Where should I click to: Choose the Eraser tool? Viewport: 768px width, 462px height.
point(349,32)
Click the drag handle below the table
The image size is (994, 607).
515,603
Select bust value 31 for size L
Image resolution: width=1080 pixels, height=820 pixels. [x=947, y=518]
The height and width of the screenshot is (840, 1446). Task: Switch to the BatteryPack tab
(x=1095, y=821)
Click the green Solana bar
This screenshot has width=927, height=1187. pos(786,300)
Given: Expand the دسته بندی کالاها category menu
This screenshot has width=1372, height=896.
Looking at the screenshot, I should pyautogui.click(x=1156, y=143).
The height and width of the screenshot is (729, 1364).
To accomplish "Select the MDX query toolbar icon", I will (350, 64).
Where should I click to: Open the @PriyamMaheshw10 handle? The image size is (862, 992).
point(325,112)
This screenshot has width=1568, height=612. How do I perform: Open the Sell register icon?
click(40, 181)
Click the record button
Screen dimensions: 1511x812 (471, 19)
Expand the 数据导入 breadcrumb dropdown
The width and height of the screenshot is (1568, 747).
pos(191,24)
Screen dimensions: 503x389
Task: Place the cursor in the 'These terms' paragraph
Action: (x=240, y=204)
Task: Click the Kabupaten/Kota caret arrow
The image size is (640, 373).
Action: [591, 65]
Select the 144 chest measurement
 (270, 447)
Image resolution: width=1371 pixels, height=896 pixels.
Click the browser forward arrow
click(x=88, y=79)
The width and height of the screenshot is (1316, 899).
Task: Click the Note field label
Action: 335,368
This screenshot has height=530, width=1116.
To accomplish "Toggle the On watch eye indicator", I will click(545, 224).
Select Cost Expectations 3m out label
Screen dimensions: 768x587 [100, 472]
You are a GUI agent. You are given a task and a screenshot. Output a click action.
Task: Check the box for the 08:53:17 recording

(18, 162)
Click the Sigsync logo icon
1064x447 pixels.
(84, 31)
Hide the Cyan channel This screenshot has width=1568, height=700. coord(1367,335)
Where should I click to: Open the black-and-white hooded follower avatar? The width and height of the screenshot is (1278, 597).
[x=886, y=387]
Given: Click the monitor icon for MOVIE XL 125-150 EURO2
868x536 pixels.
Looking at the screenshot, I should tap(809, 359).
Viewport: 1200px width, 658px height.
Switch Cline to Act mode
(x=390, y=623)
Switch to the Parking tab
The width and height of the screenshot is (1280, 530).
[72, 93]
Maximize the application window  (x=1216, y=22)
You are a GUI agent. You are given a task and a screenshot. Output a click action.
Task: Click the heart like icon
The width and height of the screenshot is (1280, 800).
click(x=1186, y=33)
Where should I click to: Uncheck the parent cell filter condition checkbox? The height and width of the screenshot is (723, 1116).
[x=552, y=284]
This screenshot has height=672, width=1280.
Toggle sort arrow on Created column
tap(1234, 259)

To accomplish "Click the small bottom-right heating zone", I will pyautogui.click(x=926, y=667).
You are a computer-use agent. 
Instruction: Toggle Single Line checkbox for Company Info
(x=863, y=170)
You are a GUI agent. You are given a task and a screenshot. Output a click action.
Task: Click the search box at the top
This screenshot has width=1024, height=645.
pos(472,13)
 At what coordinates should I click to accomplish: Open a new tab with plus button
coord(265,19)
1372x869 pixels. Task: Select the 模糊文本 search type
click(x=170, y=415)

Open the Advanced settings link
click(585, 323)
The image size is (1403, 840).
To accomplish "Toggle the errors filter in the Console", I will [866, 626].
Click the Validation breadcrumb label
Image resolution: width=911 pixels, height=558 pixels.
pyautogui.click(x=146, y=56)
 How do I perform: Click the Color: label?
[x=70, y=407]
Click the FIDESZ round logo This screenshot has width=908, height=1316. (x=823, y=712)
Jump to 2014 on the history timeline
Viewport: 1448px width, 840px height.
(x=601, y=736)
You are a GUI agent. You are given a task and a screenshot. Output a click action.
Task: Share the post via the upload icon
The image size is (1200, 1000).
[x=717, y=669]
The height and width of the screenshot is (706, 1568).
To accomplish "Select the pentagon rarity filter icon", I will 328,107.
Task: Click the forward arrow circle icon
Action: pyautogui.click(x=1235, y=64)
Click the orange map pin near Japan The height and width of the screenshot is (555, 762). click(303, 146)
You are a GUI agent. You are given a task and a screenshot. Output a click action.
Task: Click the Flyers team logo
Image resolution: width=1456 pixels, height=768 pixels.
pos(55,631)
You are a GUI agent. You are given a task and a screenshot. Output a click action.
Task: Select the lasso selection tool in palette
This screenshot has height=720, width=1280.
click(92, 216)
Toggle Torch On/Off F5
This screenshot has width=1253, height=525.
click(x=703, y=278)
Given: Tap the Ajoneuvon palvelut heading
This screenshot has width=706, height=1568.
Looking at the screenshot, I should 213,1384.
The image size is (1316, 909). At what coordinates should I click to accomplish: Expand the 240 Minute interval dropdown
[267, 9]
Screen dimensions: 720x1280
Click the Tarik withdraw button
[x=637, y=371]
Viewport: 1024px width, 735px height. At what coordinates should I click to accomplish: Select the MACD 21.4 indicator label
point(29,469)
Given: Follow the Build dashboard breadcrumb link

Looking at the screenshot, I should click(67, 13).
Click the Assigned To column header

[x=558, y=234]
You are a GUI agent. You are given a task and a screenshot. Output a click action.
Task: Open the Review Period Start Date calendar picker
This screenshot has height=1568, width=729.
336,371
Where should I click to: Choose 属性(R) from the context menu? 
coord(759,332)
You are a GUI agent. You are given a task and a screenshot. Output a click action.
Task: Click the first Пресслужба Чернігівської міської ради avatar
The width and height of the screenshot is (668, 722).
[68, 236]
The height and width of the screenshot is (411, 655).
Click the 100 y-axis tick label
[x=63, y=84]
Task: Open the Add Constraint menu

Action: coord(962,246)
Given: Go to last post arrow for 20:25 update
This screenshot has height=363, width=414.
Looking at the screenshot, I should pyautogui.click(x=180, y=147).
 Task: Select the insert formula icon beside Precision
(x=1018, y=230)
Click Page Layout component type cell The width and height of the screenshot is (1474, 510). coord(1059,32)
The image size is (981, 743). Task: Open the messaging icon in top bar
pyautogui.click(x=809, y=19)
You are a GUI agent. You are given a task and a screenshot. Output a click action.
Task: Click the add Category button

--*--

WHAT THE TASK REQUIRES: Convert all of the entries above into a numbered list, leaving out any blank lines.

RESULT OF THE TASK:
1. Where should I click to: Choose the Eraser tool? Viewport: 768px width, 462px height.
2. point(349,32)
3. Click the drag handle below the table
4. The image size is (994, 607).
5. 515,603
6. Select bust value 31 for size L
7. Image resolution: width=1080 pixels, height=820 pixels. [x=947, y=518]
8. The height and width of the screenshot is (840, 1446). Task: Switch to the BatteryPack tab
9. (x=1095, y=821)
10. Click the green Solana bar
11. This screenshot has width=927, height=1187. pos(786,300)
12. Given: Expand the دسته بندی کالاها category menu
13. This screenshot has width=1372, height=896.
14. Looking at the screenshot, I should pyautogui.click(x=1156, y=143).
15. The height and width of the screenshot is (729, 1364).
16. To accomplish "Select the MDX query toolbar icon", I will (350, 64).
17. Where should I click to: Open the @PriyamMaheshw10 handle? The image size is (862, 992).
18. point(325,112)
19. This screenshot has width=1568, height=612. How do I perform: Open the Sell register icon?
20. click(40, 181)
21. Click the record button
22. Screen dimensions: 1511x812 (471, 19)
23. Expand the 数据导入 breadcrumb dropdown
24. The width and height of the screenshot is (1568, 747).
25. pos(191,24)
26. Screen dimensions: 503x389
27. Task: Place the cursor in the 'These terms' paragraph
28. Action: (x=240, y=204)
29. Task: Click the Kabupaten/Kota caret arrow
30. The image size is (640, 373).
31. Action: [591, 65]
32. Select the 144 chest measurement
33.  (270, 447)
34. Image resolution: width=1371 pixels, height=896 pixels.
35. Click the browser forward arrow
36. click(x=88, y=79)
37. The width and height of the screenshot is (1316, 899).
38. Task: Click the Note field label
39. Action: 335,368
40. This screenshot has height=530, width=1116.
41. To accomplish "Toggle the On watch eye indicator", I will click(545, 224).
42. Select Cost Expectations 3m out label
43. Screen dimensions: 768x587 [100, 472]
44. You are a GUI agent. You are given a task and a screenshot. Output a click action.
45. Task: Check the box for the 08:53:17 recording
46. (18, 162)
47. Click the Sigsync logo icon
48. 1064x447 pixels.
49. (84, 31)
50. Hide the Cyan channel This screenshot has width=1568, height=700. coord(1367,335)
51. Where should I click to: Open the black-and-white hooded follower avatar? The width and height of the screenshot is (1278, 597).
52. [x=886, y=387]
53. Given: Click the monitor icon for MOVIE XL 125-150 EURO2
54. 868x536 pixels.
55. Looking at the screenshot, I should tap(809, 359).
56. Viewport: 1200px width, 658px height.
57. Switch Cline to Act mode
58. (x=390, y=623)
59. Switch to the Parking tab
60. The width and height of the screenshot is (1280, 530).
61. [72, 93]
62. Maximize the application window  (x=1216, y=22)
63. You are a GUI agent. You are given a task and a screenshot. Output a click action.
64. Task: Click the heart like icon
65. The width and height of the screenshot is (1280, 800).
66. click(x=1186, y=33)
67. Where should I click to: Uncheck the parent cell filter condition checkbox? The height and width of the screenshot is (723, 1116).
68. [x=552, y=284]
69. This screenshot has height=672, width=1280.
70. Toggle sort arrow on Created column
71. tap(1234, 259)
72. To accomplish "Click the small bottom-right heating zone", I will pyautogui.click(x=926, y=667).
73. You are a computer-use agent. 
74. Instruction: Toggle Single Line checkbox for Company Info
75. (x=863, y=170)
76. You are a GUI agent. You are given a task and a screenshot. Output a click action.
77. Task: Click the search box at the top
78. This screenshot has width=1024, height=645.
79. pos(472,13)
80.  At what coordinates should I click to accomplish: Open a new tab with plus button
81. coord(265,19)
82. 1372x869 pixels. Task: Select the 模糊文本 search type
83. click(x=170, y=415)
84. Open the Advanced settings link
85. click(585, 323)
86. The image size is (1403, 840).
87. To accomplish "Toggle the errors filter in the Console", I will [866, 626].
88. Click the Validation breadcrumb label
89. Image resolution: width=911 pixels, height=558 pixels.
90. pyautogui.click(x=146, y=56)
91.  How do I perform: Click the Color: label?
92. [x=70, y=407]
93. Click the FIDESZ round logo This screenshot has width=908, height=1316. (x=823, y=712)
94. Jump to 2014 on the history timeline
95. Viewport: 1448px width, 840px height.
96. (x=601, y=736)
97. You are a GUI agent. You are given a task and a screenshot. Output a click action.
98. Task: Share the post via the upload icon
99. The image size is (1200, 1000).
100. [x=717, y=669]
101. The height and width of the screenshot is (706, 1568).
102. To accomplish "Select the pentagon rarity filter icon", I will 328,107.
103. Task: Click the forward arrow circle icon
104. Action: pyautogui.click(x=1235, y=64)
105. Click the orange map pin near Japan The height and width of the screenshot is (555, 762). click(303, 146)
106. You are a GUI agent. You are given a task and a screenshot. Output a click action.
107. Task: Click the Flyers team logo
108. Image resolution: width=1456 pixels, height=768 pixels.
109. pos(55,631)
110. You are a GUI agent. You are given a task and a screenshot. Output a click action.
111. Task: Select the lasso selection tool in palette
112. This screenshot has height=720, width=1280.
113. click(92, 216)
114. Toggle Torch On/Off F5
115. This screenshot has width=1253, height=525.
116. click(x=703, y=278)
117. Given: Tap the Ajoneuvon palvelut heading
118. This screenshot has width=706, height=1568.
119. Looking at the screenshot, I should 213,1384.
120. The image size is (1316, 909). At what coordinates should I click to accomplish: Expand the 240 Minute interval dropdown
121. [267, 9]
122. Screen dimensions: 720x1280
123. Click the Tarik withdraw button
124. [x=637, y=371]
125. Viewport: 1024px width, 735px height. At what coordinates should I click to accomplish: Select the MACD 21.4 indicator label
126. point(29,469)
127. Given: Follow the Build dashboard breadcrumb link
128. Looking at the screenshot, I should click(67, 13).
129. Click the Assigned To column header
130. [x=558, y=234]
131. You are a GUI agent. You are given a task and a screenshot. Output a click action.
132. Task: Open the Review Period Start Date calendar picker
133. This screenshot has height=1568, width=729.
134. 336,371
135. Where should I click to: Choose 属性(R) from the context menu? 
136. coord(759,332)
137. You are a GUI agent. You are given a task and a screenshot. Output a click action.
138. Task: Click the first Пресслужба Чернігівської міської ради avatar
139. The width and height of the screenshot is (668, 722).
140. [68, 236]
141. The height and width of the screenshot is (411, 655).
142. Click the 100 y-axis tick label
143. [x=63, y=84]
144. Task: Open the Add Constraint menu
145. Action: coord(962,246)
146. Given: Go to last post arrow for 20:25 update
147. This screenshot has height=363, width=414.
148. Looking at the screenshot, I should pyautogui.click(x=180, y=147).
149.  Task: Select the insert formula icon beside Precision
150. (x=1018, y=230)
151. Click Page Layout component type cell The width and height of the screenshot is (1474, 510). coord(1059,32)
152. The image size is (981, 743). Task: Open the messaging icon in top bar
153. pyautogui.click(x=809, y=19)
154. You are a GUI agent. You are given a task and a screenshot. Output a click action.
155. Task: Click the add Category button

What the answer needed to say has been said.